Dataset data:

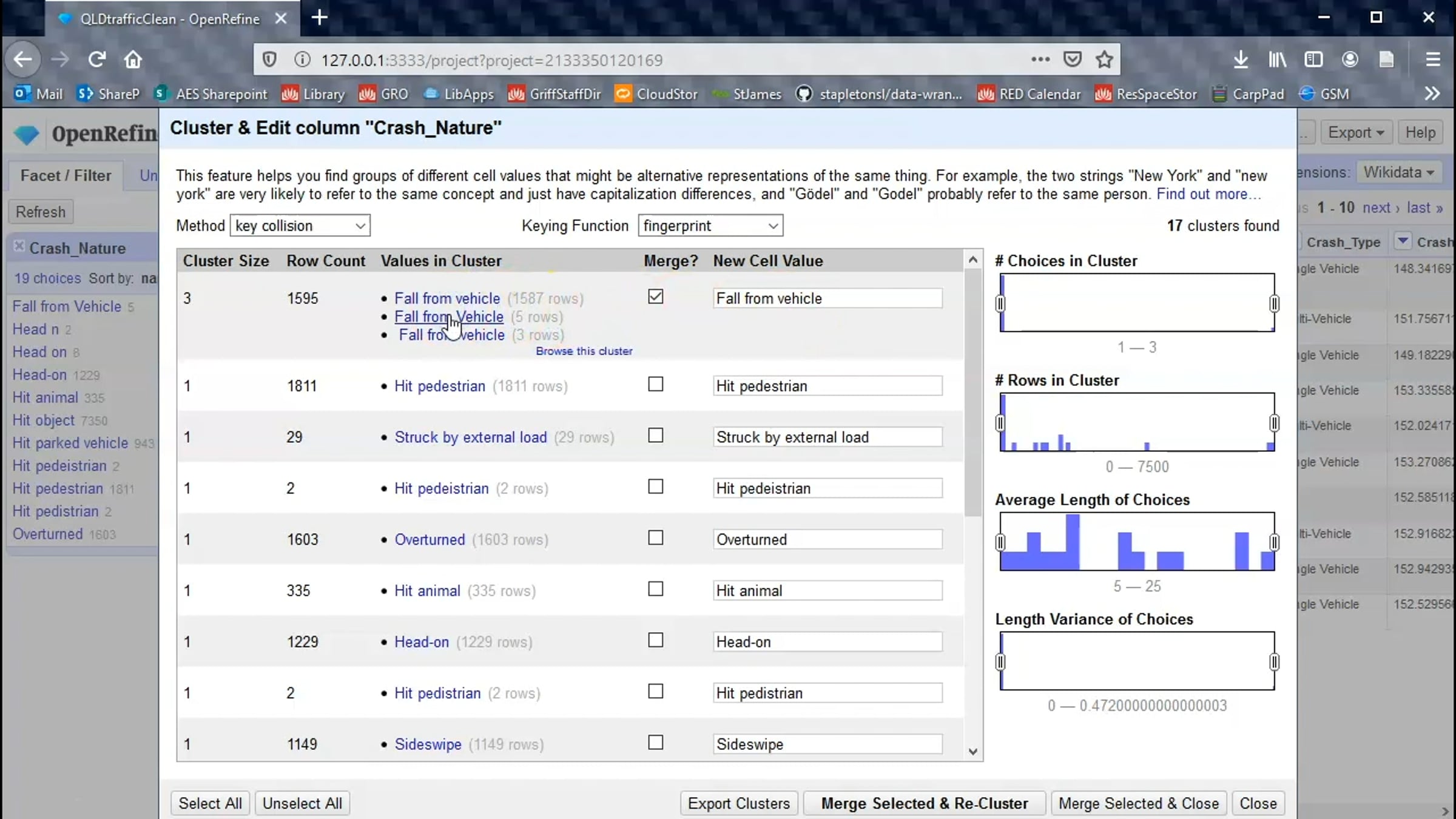Go to the browser home page icon

click(x=133, y=59)
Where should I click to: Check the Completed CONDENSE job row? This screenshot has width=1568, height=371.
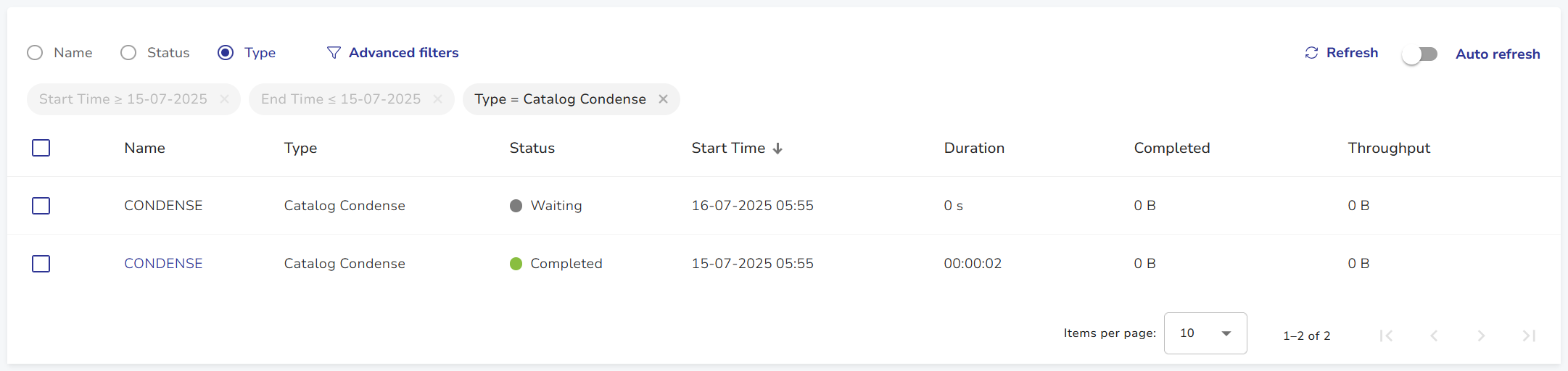tap(41, 264)
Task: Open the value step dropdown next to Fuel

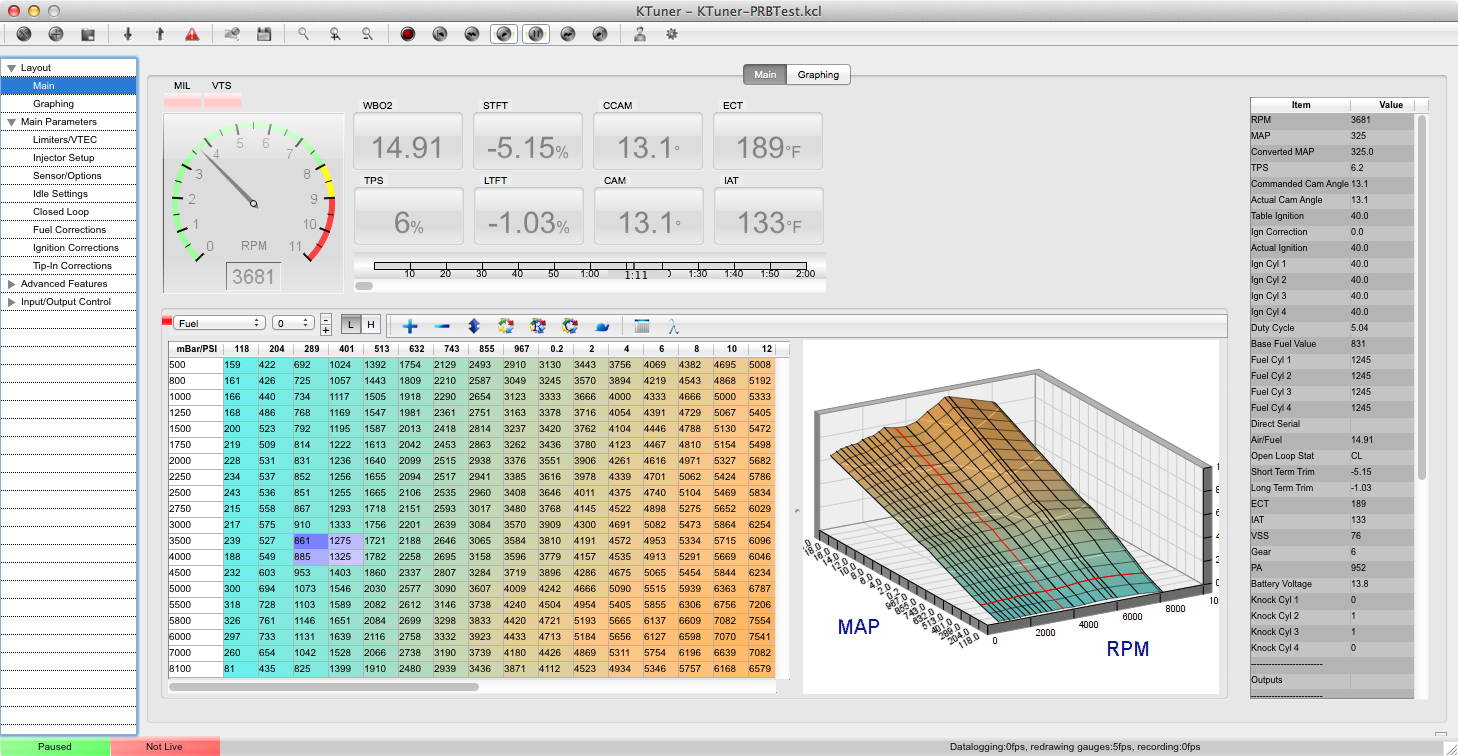Action: click(291, 322)
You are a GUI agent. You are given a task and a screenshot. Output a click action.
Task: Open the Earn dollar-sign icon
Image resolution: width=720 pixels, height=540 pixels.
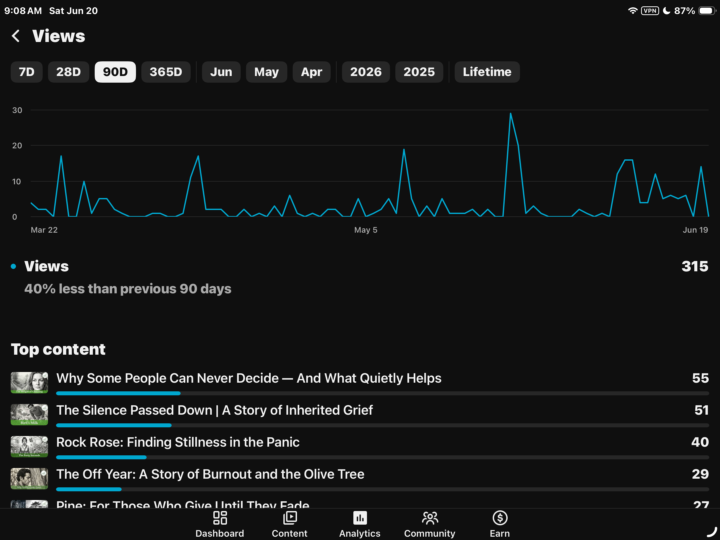point(500,518)
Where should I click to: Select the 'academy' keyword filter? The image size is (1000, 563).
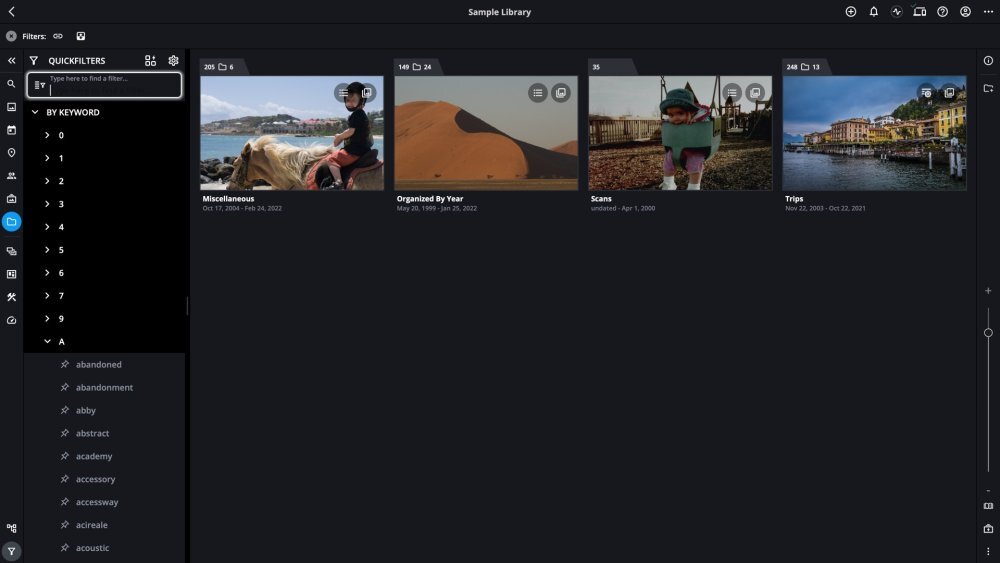[94, 457]
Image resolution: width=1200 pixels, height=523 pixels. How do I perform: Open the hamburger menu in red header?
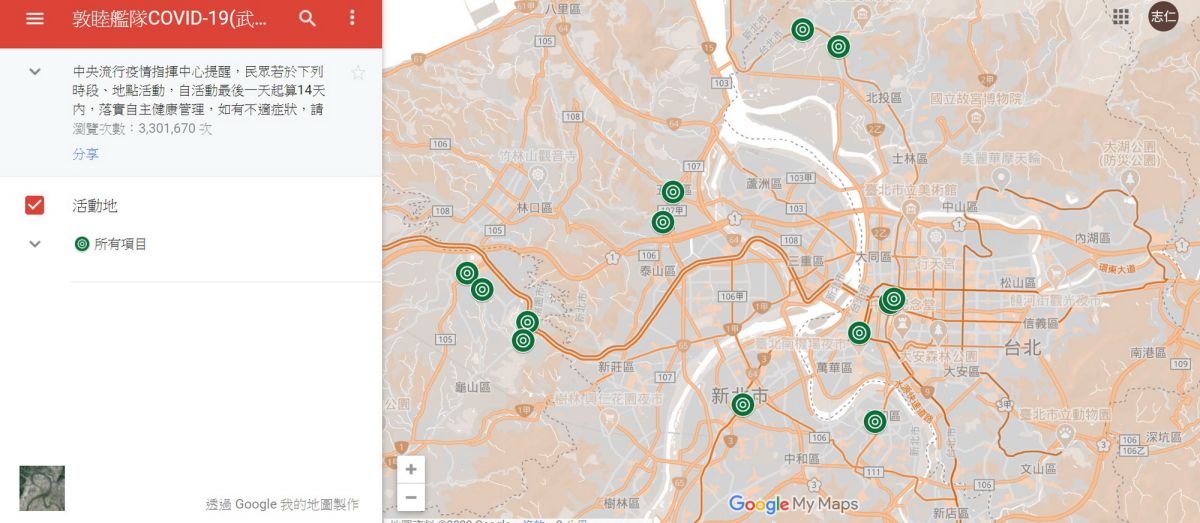(x=35, y=19)
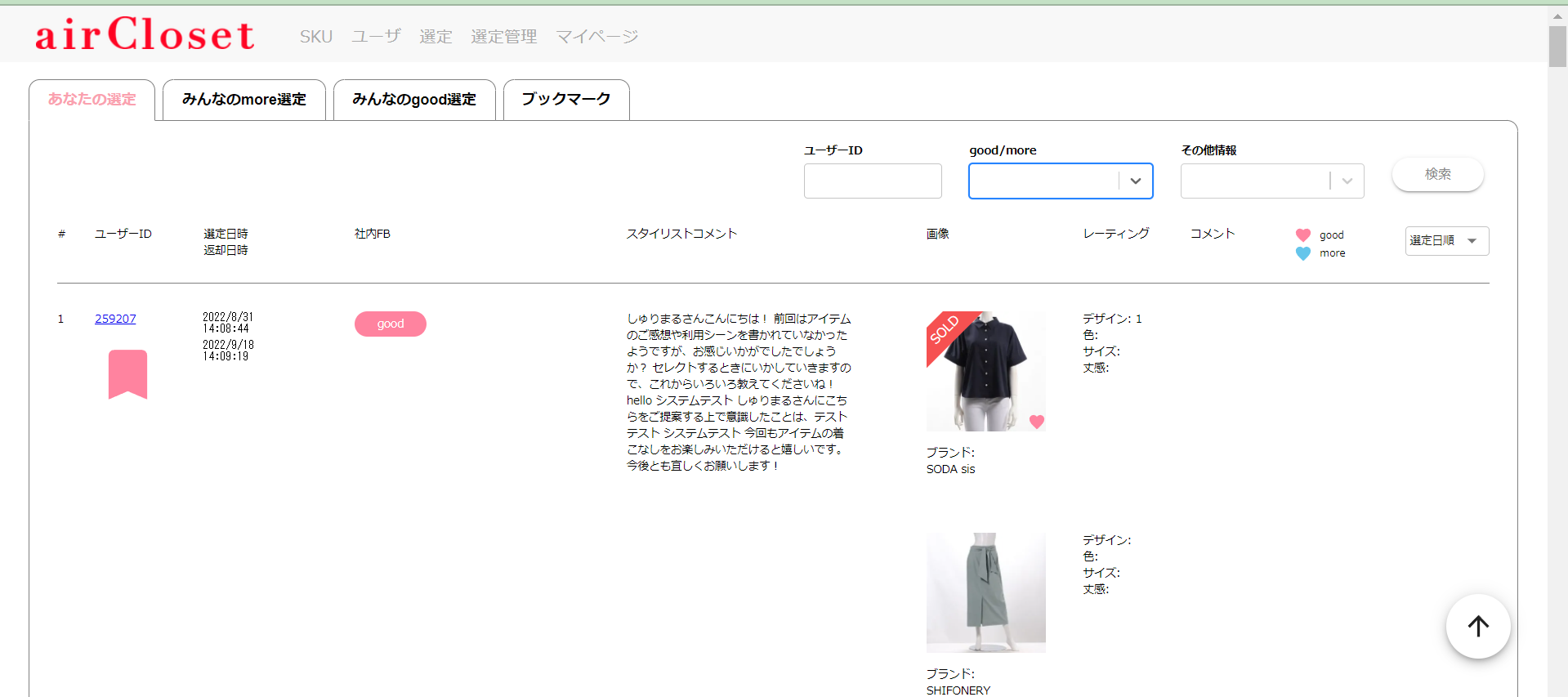Open the その他情報 dropdown

pyautogui.click(x=1347, y=181)
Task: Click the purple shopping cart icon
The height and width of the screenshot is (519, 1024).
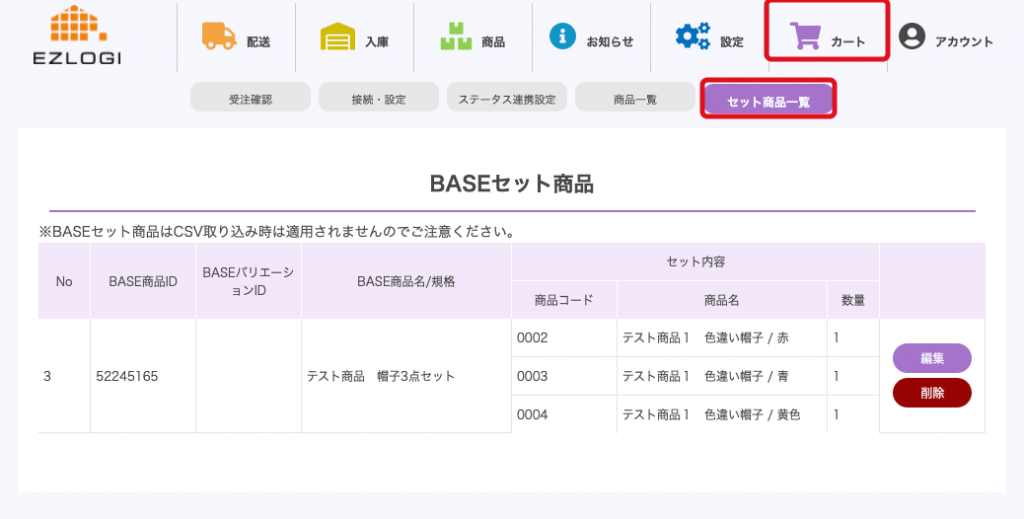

What you will do => Reproduce every line of the data above verbatim, omitting the pictures.

In response =>
Go to the browser home page icon

click(x=133, y=59)
Where should I click to: Check the Completed CONDENSE job row? This screenshot has width=1568, height=371.
tap(41, 264)
Task: Open the value step dropdown next to Fuel

Action: click(291, 322)
You are a GUI agent. You are given a task and a screenshot. Output a click action.
Task: Open the Earn dollar-sign icon
Image resolution: width=720 pixels, height=540 pixels.
point(500,518)
Where should I click to: Select the 'academy' keyword filter? The image size is (1000, 563).
[94, 457]
Image resolution: width=1200 pixels, height=523 pixels. How do I perform: Open the hamburger menu in red header?
(x=35, y=19)
Open the その他情報 dropdown

pyautogui.click(x=1347, y=181)
Task: Click the purple shopping cart icon
The height and width of the screenshot is (519, 1024).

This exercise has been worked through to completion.